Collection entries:
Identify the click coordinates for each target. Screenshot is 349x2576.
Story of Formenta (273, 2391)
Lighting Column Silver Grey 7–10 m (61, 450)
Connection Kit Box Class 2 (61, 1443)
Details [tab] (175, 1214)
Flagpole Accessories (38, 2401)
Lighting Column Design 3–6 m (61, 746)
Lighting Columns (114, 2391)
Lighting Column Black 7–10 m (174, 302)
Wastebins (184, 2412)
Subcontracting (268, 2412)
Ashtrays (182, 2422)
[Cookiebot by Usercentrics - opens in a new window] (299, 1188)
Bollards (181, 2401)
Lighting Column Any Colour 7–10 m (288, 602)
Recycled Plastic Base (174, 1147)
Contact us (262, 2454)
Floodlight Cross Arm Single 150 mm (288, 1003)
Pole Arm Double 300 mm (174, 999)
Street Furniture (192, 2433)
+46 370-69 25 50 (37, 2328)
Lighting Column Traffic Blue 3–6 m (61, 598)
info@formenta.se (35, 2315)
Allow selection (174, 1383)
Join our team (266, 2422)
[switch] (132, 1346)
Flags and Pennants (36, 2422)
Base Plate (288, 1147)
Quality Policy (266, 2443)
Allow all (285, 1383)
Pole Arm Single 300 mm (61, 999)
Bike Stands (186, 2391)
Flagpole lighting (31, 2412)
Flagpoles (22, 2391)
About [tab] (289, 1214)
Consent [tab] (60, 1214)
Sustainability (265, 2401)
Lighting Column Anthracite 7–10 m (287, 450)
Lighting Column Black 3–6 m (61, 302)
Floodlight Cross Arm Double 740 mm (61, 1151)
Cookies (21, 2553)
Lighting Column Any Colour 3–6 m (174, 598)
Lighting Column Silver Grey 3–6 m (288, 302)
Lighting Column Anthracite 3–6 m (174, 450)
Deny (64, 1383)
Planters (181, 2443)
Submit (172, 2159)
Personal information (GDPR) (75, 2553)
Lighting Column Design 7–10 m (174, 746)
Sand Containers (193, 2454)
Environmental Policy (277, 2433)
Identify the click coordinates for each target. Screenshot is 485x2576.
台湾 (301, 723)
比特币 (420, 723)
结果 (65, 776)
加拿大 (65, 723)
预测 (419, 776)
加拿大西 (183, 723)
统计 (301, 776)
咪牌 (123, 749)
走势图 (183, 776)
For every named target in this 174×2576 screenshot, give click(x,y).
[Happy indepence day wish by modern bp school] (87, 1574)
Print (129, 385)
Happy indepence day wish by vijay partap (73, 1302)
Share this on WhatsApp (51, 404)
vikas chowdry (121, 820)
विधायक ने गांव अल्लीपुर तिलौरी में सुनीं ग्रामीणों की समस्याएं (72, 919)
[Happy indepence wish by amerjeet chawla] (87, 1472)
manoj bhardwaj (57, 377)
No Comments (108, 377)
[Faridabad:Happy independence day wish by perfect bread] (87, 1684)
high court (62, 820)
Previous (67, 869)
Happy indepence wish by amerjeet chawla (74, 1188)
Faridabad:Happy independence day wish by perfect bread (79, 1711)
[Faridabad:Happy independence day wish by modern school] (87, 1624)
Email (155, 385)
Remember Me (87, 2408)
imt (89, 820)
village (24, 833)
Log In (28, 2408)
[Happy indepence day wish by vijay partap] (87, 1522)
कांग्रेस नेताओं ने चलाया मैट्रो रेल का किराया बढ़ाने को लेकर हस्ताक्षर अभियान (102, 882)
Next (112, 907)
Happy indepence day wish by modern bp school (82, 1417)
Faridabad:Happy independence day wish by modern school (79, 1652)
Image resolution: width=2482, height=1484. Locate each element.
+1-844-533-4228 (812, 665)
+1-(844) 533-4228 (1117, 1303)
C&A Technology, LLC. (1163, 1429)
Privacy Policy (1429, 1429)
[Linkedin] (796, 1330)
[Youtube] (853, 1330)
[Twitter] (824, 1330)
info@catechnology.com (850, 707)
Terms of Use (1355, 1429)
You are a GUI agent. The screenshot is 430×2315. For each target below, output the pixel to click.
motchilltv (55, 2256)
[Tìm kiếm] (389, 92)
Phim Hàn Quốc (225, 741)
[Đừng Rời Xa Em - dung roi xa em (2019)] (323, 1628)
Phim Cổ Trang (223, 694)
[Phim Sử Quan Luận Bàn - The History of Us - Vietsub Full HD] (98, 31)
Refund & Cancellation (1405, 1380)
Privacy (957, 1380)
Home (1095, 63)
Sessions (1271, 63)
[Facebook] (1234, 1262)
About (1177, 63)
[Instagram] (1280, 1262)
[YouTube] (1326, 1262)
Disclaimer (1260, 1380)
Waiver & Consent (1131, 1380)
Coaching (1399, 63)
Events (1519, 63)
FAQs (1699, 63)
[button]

Exercise aim> Of all the entries above, output exactly the lines between the one holding "Log In (28, 2408)" and the one holding "Happy indepence day wish by modern bp school (82, 1417)", inclusive.

Response for this exercise>
Log In (28, 2408)
[Happy indepence day wish by vijay partap] (87, 1522)
कांग्रेस नेताओं ने चलाया मैट्रो रेल का किराया बढ़ाने को लेकर हस्ताक्षर अभियान (102, 882)
Next (112, 907)
Happy indepence day wish by modern bp school (82, 1417)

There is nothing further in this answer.